Harder to quantify, but equally important, if not more so, is:

  • a decoupled architecture, including no hard-dependencies (graceful failure)

Spec

MUST - required
SHOULD - expected but not required

Naming conventions

The general pattern is:

[stack]-[app]-[STAGE]

(Clauses separated by hyphens, and the stage capitalised.)

In certain cases, further information may be appended onto the end of this pattern as appropriate. For example, a Cloudwatch alarm might be called discussion-search-PROD-disk-util.

S3

S3 names are global. As a result, they should be prefaced with com-gu-discussion.

Note, '-' is preferred to '.' as a delimiter, because of SSL issues (see: https://wblinks.com/notes/aws-tips-i-wish-id-known-before-i-started/).

Tags

Each EC2 instance MUST have the following tags:

  • Stack
  • Stage (value is capitalised)
  • Name

Resources

Each EC2 instance MUST present the following (GET) resources:

[/service/healthcheck](#healthcheck)
[/service/gtg](#gtg)
[/service/dependencies](#dependencies)

These resources should be presented on port 8080 (not port 80).

Healthcheck

Is the service running? Two possible responses:

200 "OK" (service is running)
50* (service is down - choose exact status code as appropriate)

GTG

200 "OK" (service is able to usefully respond to requests)
50* (service is down - choose exact status code as appropriate)
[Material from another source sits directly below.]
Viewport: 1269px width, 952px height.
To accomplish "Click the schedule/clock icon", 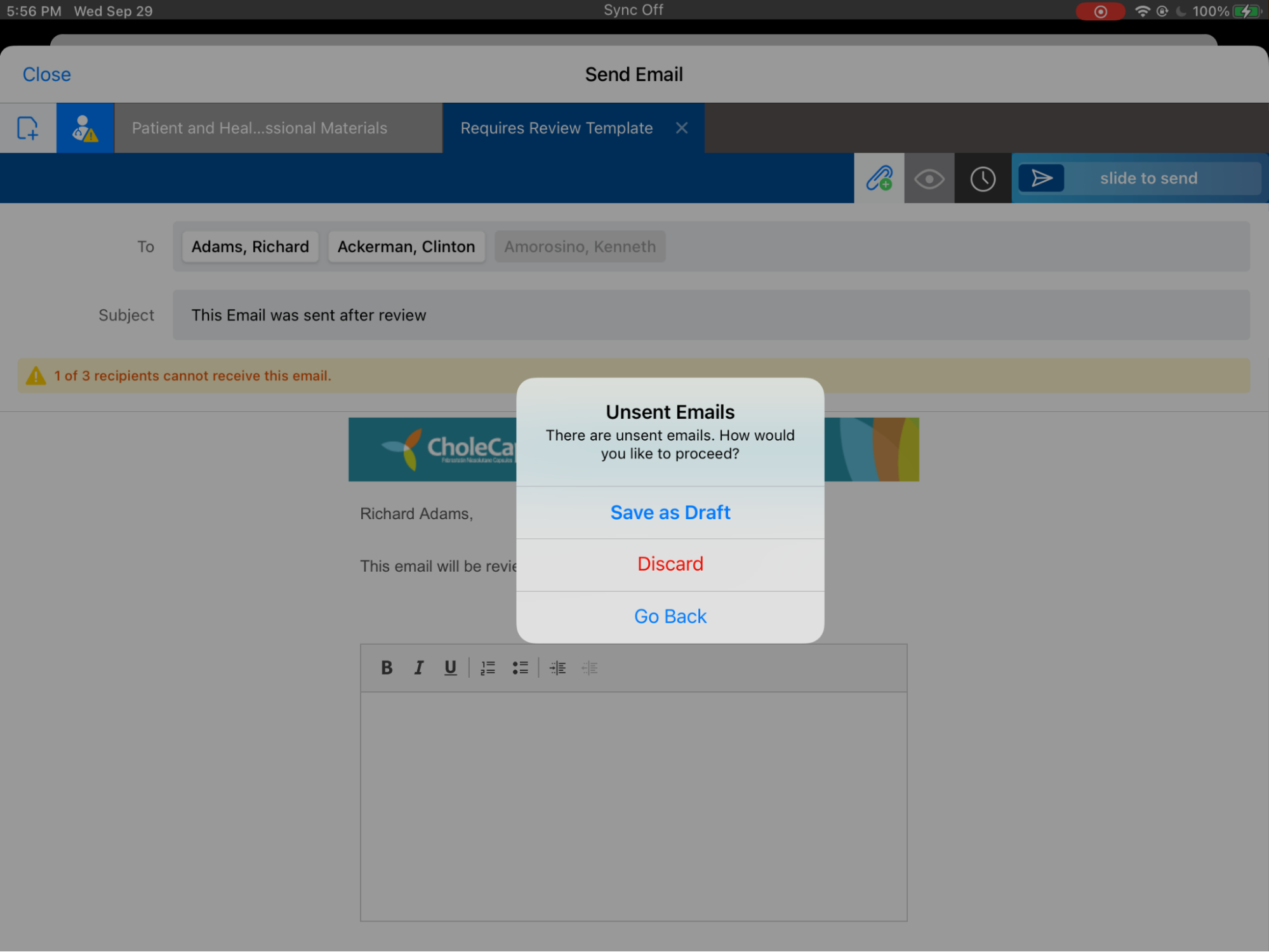I will click(982, 178).
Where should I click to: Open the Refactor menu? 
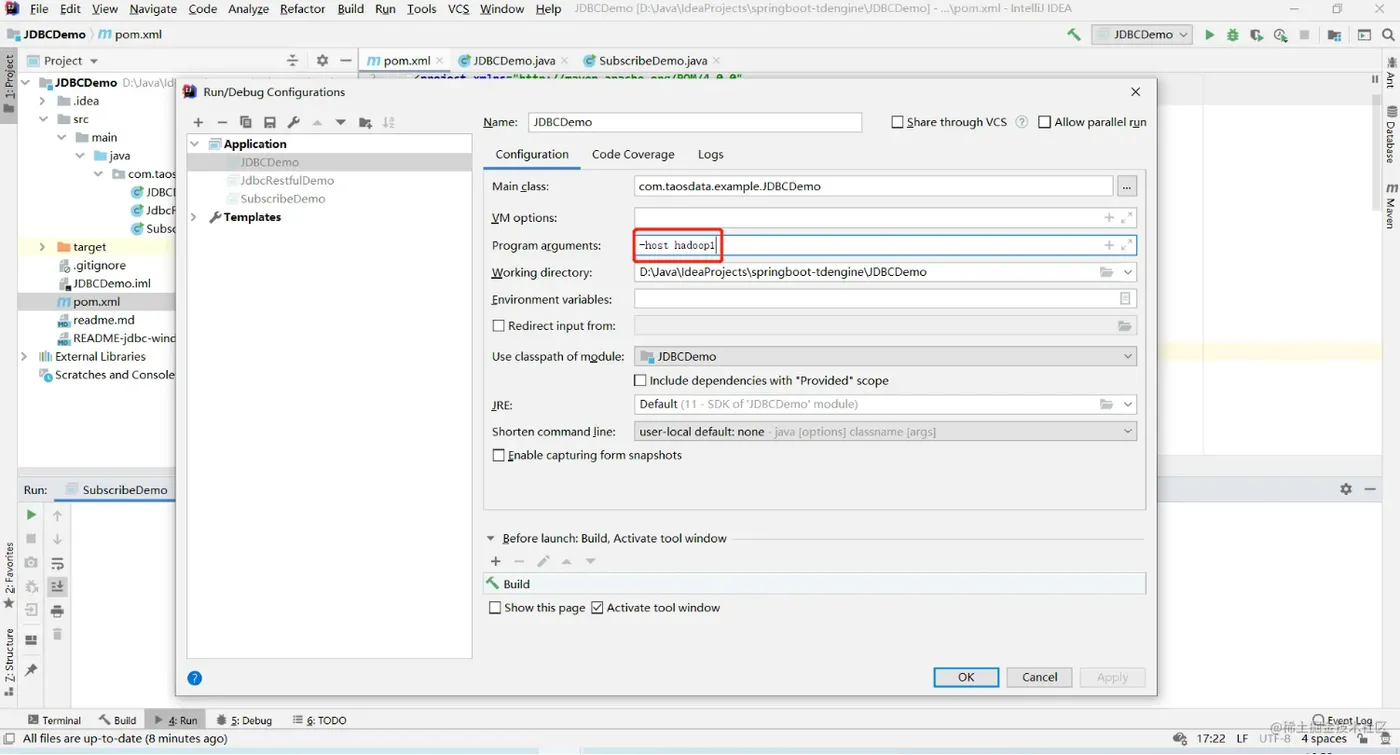coord(302,9)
Is the service able to usefully respond to requests? (Typically, this indicates whether the service is running and its dependencies are available as expected.)

Dependencies

Provides information on service dependencies including current availability. (Roughly equivalent to SE4 /healthcheck endpoint.)

See the SE4 healthcheck endpoint definition here.

Monitoring and alerting

The following metrics MUST be collected for all instances:

  • CPU utilisation (%)
  • Memory usage (%)
  • Disk utilisation (%)

Timeouts, limits, and dependencies

Requests to a service SHOULD have explicit timeouts configured.

Requests from a service to dependencies SHOULD have explicit timeouts configured and be wrapped in a Circuit Breaker.

Cloudformation and deploys

AMIs MUST be built for each deploy, with any dependencies built in. This ensures startup (and so recovery times!) are quick.